Below are entries. Copy exactly the lines running from the line that holds "Task: Toggle fullscreen video button" to the line that holds "Click the Favorite", with both ends included.

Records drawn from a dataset
====================
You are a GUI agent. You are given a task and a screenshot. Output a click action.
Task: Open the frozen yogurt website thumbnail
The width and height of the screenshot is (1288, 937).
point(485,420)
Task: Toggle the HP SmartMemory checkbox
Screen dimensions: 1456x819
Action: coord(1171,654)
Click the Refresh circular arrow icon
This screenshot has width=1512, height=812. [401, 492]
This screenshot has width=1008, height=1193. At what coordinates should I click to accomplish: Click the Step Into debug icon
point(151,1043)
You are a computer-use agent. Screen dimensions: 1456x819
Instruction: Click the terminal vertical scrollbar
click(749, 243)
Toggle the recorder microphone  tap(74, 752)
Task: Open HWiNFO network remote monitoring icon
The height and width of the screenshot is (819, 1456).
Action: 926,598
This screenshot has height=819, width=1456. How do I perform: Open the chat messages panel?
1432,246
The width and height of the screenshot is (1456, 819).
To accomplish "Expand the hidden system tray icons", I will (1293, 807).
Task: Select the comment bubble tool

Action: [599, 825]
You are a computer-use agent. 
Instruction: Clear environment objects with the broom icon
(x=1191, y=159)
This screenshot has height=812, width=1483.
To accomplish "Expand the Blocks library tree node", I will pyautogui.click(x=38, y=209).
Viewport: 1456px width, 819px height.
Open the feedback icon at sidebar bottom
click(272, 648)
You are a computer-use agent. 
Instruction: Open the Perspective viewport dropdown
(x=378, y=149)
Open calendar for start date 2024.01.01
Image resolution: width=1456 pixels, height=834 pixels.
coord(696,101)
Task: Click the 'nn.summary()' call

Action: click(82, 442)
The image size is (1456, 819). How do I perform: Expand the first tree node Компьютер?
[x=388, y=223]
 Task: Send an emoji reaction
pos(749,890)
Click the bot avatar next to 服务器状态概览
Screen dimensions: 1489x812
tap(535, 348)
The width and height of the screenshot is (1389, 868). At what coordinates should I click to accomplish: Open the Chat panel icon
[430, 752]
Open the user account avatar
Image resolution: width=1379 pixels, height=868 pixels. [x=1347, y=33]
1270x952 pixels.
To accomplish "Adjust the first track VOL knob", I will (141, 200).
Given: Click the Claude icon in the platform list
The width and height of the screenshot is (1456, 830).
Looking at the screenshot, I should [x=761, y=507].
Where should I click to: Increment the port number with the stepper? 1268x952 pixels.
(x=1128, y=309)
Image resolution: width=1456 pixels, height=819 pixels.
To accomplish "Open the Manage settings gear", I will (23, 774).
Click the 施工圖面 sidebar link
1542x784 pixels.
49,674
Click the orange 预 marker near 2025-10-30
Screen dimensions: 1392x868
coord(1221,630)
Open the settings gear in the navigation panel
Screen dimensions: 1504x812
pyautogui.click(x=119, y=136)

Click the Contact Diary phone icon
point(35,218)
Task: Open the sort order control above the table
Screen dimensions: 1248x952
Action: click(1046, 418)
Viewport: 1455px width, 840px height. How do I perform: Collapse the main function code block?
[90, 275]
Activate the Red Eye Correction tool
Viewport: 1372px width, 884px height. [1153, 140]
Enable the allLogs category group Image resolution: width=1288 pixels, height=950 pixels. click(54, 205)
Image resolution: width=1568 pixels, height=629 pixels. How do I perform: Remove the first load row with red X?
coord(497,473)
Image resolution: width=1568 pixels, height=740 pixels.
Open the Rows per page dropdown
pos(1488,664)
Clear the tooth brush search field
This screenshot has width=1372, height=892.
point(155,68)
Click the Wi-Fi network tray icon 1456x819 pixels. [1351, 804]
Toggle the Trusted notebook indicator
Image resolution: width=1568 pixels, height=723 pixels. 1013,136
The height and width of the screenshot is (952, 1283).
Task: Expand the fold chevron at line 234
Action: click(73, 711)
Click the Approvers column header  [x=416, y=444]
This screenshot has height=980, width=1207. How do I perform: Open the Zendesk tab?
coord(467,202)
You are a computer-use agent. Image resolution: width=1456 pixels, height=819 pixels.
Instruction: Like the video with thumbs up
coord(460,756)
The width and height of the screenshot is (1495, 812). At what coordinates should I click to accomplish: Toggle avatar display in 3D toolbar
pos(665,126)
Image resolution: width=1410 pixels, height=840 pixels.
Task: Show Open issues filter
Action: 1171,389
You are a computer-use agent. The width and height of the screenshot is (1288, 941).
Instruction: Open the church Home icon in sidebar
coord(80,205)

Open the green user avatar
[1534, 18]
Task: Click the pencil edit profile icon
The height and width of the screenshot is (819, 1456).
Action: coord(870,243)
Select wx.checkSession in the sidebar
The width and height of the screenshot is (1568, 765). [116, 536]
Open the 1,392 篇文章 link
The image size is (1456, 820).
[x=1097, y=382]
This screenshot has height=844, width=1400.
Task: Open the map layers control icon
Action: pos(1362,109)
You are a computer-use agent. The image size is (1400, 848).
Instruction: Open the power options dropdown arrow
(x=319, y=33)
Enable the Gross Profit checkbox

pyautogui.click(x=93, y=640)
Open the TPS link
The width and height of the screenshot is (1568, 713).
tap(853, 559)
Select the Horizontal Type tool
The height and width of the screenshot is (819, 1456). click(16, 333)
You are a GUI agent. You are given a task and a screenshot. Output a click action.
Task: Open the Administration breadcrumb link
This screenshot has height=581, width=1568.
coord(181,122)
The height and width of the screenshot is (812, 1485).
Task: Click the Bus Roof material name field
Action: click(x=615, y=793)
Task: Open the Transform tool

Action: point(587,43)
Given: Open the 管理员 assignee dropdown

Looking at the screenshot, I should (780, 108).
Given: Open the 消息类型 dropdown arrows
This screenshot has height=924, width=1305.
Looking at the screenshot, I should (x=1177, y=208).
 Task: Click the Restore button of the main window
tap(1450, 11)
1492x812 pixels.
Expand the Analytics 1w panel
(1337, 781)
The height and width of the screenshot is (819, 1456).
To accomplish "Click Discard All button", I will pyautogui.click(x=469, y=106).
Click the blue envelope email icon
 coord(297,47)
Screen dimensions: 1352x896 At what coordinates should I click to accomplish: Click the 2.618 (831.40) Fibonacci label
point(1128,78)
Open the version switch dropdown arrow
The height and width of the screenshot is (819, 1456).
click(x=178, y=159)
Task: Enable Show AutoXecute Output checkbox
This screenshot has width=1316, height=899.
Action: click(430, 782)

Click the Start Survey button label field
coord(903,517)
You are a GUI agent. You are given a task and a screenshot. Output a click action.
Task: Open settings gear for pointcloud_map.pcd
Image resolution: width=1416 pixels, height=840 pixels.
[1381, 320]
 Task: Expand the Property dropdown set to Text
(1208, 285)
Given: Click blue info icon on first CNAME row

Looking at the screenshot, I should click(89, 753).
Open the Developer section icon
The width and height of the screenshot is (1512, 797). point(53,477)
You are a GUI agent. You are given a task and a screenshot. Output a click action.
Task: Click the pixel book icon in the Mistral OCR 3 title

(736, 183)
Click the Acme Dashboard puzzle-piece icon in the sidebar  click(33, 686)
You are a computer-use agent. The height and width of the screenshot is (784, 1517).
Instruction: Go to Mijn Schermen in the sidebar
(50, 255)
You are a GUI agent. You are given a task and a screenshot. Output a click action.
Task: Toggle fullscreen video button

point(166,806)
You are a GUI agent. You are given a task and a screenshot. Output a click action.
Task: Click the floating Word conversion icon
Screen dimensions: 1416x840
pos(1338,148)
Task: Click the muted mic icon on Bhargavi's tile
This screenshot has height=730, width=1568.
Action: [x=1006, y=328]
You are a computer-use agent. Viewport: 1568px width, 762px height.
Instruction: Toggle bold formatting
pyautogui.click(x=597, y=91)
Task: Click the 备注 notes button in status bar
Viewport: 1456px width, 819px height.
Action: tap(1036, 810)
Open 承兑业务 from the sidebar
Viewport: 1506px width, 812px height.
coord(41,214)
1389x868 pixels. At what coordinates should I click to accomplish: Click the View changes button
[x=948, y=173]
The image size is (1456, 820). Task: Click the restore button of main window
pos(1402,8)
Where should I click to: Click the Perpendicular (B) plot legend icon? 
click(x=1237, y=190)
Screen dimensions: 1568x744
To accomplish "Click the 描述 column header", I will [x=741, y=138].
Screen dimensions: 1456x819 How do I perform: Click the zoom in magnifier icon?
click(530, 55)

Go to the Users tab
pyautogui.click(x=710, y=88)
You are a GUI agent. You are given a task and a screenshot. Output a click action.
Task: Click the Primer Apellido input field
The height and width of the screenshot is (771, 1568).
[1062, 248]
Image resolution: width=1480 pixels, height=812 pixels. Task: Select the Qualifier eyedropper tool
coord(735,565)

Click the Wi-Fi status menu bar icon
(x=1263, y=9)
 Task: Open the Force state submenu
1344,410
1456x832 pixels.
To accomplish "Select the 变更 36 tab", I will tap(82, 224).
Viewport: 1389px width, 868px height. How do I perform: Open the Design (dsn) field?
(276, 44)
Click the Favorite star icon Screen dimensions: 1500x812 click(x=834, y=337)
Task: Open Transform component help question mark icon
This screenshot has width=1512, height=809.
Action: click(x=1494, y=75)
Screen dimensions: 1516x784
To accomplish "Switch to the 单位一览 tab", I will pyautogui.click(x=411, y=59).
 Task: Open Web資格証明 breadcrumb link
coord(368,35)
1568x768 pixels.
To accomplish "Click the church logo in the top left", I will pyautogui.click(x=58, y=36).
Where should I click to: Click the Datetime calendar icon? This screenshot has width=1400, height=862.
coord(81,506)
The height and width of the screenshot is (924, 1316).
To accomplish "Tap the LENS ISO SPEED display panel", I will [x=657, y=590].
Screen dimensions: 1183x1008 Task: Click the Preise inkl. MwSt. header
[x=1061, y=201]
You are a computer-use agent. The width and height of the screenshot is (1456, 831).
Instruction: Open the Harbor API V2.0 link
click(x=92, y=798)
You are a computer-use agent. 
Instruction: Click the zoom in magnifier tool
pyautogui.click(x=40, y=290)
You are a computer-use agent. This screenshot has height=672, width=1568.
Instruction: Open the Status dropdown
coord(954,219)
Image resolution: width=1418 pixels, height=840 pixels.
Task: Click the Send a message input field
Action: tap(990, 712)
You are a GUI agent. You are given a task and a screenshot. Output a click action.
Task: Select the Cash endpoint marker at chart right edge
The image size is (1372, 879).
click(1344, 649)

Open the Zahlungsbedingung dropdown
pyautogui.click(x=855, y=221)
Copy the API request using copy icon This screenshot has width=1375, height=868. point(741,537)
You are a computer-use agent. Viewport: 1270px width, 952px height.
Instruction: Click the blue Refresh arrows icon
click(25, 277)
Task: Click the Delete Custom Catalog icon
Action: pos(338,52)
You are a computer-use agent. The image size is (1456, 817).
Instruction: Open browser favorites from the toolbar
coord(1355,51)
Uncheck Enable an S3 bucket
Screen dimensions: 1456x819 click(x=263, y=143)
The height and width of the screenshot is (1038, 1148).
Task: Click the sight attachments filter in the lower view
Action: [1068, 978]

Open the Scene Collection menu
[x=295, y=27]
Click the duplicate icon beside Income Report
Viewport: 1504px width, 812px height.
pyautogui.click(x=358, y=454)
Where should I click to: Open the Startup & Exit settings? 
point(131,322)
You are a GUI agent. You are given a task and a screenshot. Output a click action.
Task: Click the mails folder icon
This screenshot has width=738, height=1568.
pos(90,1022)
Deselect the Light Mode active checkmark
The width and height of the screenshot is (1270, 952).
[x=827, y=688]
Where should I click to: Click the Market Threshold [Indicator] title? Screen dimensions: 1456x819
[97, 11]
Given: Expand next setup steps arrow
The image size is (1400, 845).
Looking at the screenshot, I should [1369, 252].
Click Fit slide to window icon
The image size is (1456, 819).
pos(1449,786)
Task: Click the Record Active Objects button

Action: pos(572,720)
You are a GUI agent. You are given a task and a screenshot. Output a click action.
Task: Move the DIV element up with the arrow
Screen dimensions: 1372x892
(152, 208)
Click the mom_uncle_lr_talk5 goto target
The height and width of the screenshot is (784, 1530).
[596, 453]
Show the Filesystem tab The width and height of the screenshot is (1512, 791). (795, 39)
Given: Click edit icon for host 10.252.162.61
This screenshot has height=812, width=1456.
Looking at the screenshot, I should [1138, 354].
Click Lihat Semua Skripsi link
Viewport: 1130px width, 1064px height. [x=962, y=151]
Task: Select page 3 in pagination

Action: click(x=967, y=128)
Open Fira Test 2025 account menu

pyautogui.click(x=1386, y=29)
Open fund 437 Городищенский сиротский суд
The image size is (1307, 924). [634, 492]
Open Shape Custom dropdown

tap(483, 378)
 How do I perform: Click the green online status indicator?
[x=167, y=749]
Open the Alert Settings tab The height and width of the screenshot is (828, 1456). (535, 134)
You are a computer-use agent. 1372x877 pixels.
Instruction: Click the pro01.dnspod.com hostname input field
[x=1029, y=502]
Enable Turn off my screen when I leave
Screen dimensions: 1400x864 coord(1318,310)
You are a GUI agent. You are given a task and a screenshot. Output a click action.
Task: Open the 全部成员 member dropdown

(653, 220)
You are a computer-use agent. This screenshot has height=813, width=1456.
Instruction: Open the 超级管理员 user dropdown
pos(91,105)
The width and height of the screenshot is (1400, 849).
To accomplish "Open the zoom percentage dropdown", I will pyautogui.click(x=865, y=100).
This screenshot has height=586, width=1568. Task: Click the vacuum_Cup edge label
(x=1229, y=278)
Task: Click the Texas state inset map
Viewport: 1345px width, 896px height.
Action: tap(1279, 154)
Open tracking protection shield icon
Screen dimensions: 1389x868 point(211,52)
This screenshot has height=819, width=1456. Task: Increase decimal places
====================
RESULT OF THIS TASK
Task: Toggle fullscreen video button

point(166,806)
You are a GUI agent. You are given a task and a screenshot. Output a click action.
Task: Click the floating Word conversion icon
Screen dimensions: 1416x840
pos(1338,148)
Task: Click the muted mic icon on Bhargavi's tile
This screenshot has height=730, width=1568.
Action: [x=1006, y=328]
You are a computer-use agent. Viewport: 1568px width, 762px height.
Instruction: Toggle bold formatting
pyautogui.click(x=597, y=91)
Task: Click the 备注 notes button in status bar
Viewport: 1456px width, 819px height.
Action: tap(1036, 810)
Open 承兑业务 from the sidebar
Viewport: 1506px width, 812px height.
coord(41,214)
1389x868 pixels. At what coordinates should I click to accomplish: Click the View changes button
[x=948, y=173]
The image size is (1456, 820). Task: Click the restore button of main window
pos(1402,8)
Where should I click to: Click the Perpendicular (B) plot legend icon? 
click(x=1237, y=190)
Screen dimensions: 1568x744
To accomplish "Click the 描述 column header", I will [x=741, y=138].
Screen dimensions: 1456x819 How do I perform: Click the zoom in magnifier icon?
click(530, 55)

Go to the Users tab
pyautogui.click(x=710, y=88)
You are a GUI agent. You are given a task and a screenshot. Output a click action.
Task: Click the Primer Apellido input field
The height and width of the screenshot is (771, 1568).
[1062, 248]
Image resolution: width=1480 pixels, height=812 pixels. Task: Select the Qualifier eyedropper tool
coord(735,565)

Click the Wi-Fi status menu bar icon
(x=1263, y=9)
 Task: Open the Force state submenu
1344,410
1456x832 pixels.
To accomplish "Select the 变更 36 tab", I will tap(82, 224).
Viewport: 1389px width, 868px height. How do I perform: Open the Design (dsn) field?
(276, 44)
Click the Favorite star icon Screen dimensions: 1500x812 click(x=834, y=337)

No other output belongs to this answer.